Added Ludwigia Sp Red, a short version of unknown red sword plant, and Subwassertang.


----------



## FlipsideJohn (Apr 8, 2013)

where did you get that driftwood piece?! I love it


----------



## usgetata (Dec 28, 2012)

4-14-2013
My clown killifish spawned on Sunday morning! I felt like a proud daddy!
WOW, Purigen made a big difference to the water, my tank is so clear!
Took out frogbit for my first RAOK. I am still deciding how much I should add back to the tank. Added few plants but I have to identify their names... I have in total 22 kinds of plants now, I think my plant collecting addiction can stop for now.


----------



## usgetata (Dec 28, 2012)

FlipsideJohn said:


> where did you get that driftwood piece?! I love it


Thanks! It was found on a remote island somewhere in Everglades. My friend said it could has been laying there for over 10 years already!


----------



## FlipsideJohn (Apr 8, 2013)

wow that was a great find! lucky you


----------



## starfire12 (Aug 13, 2009)

Looking great. I like the looks of the left side of the tank, nice choice of plants. The right side is ok, I would remove the really tall plant and add some more of the red plant in the back right corner.


----------



## tizzite (Mar 28, 2010)

I like it. Very clean, cool plants, very nice driftwood.


----------



## usgetata (Dec 28, 2012)

starfire12 said:


> Looking great. I like the looks of the left side of the tank, nice choice of plants. The right side is ok, I would remove the really tall plant and add some more of the red plant in the back right corner.


Thanks! For the right side i am waiting for the Madagascar Lace to grow more to become the focal point. My mrs. Might want to add some crabs, so I am keeping the anacharis super long in case she picks crabs that need air from above water. Adding some red sounds nice too, I may consider that.


----------



## usgetata (Dec 28, 2012)

***

Task prompt: List every username that appears as a post author in the aquarium forum thread.

Data lines:
***

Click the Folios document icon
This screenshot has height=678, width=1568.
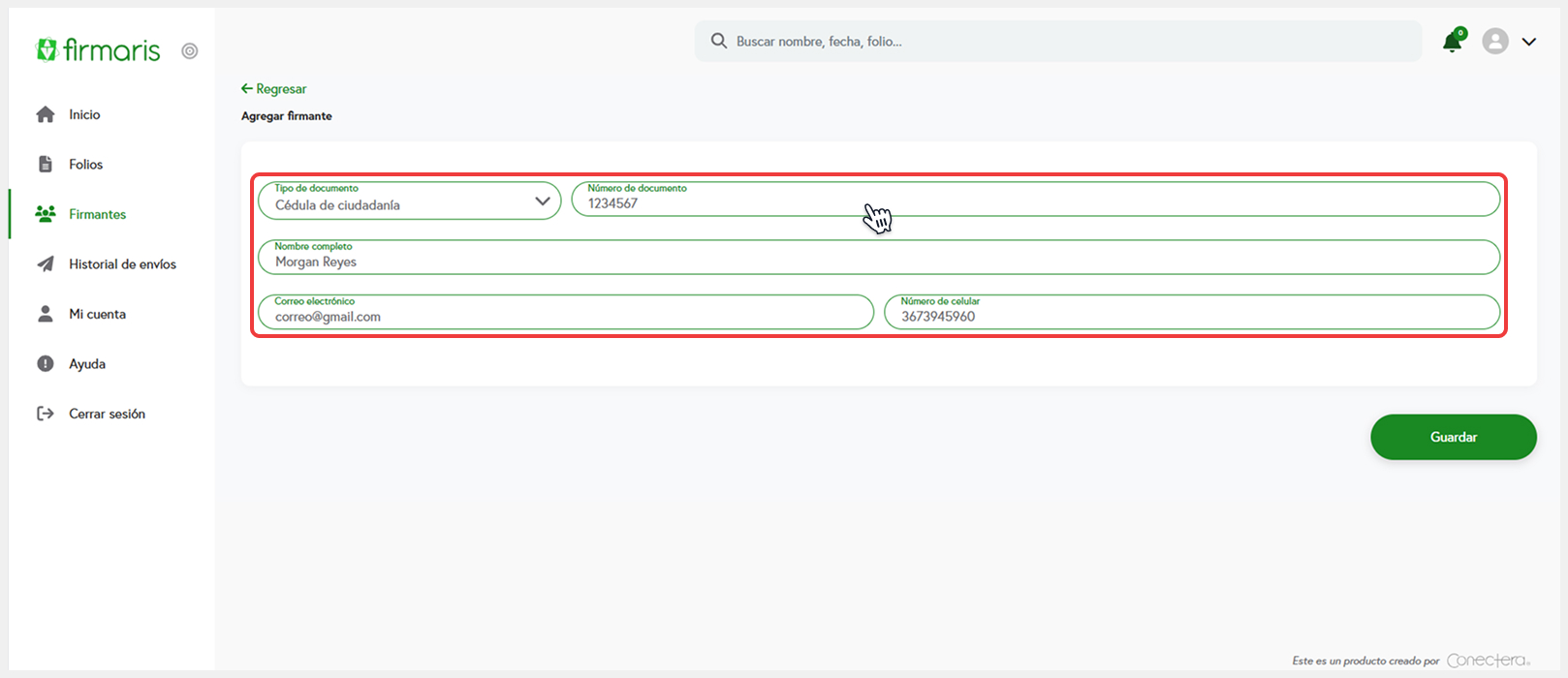tap(46, 165)
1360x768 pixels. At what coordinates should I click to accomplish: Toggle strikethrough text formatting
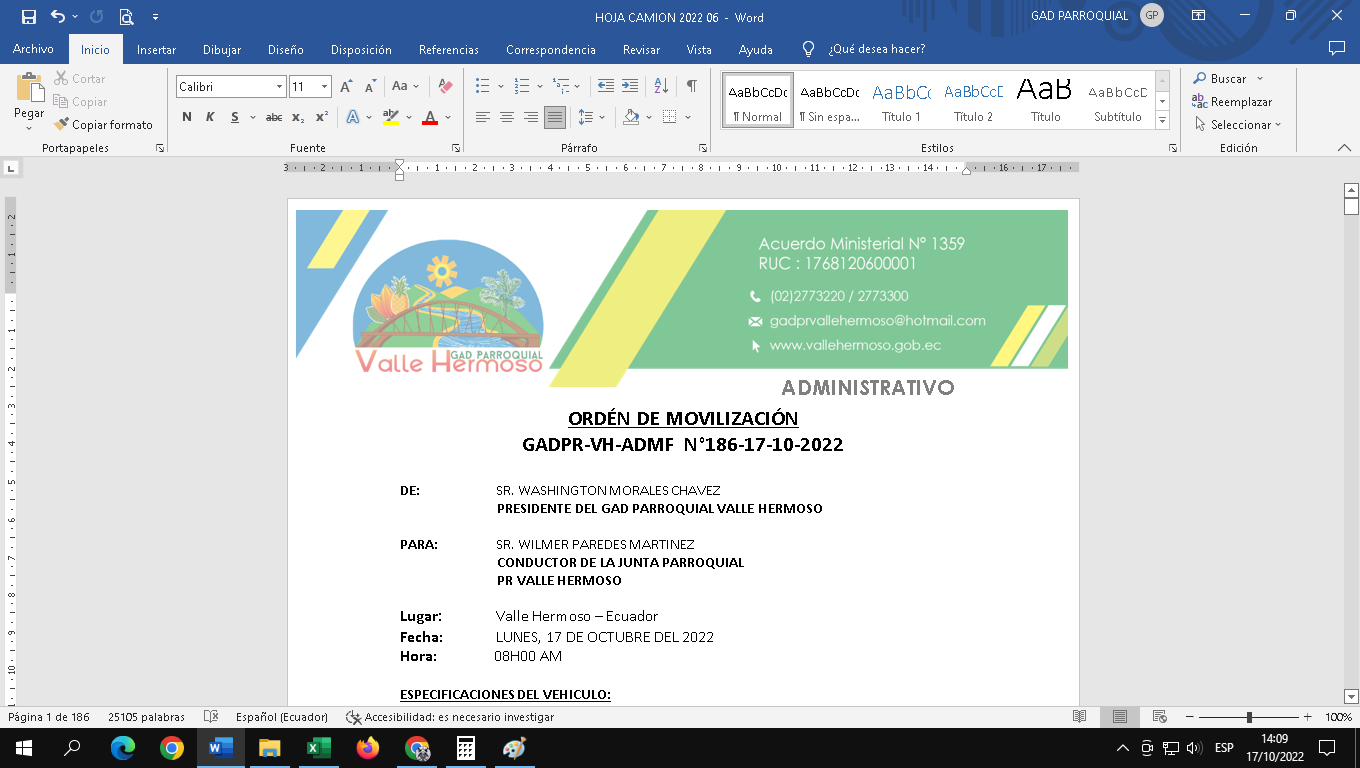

***

Response: FlipsideJohn, usgetata, starfire12, tizzite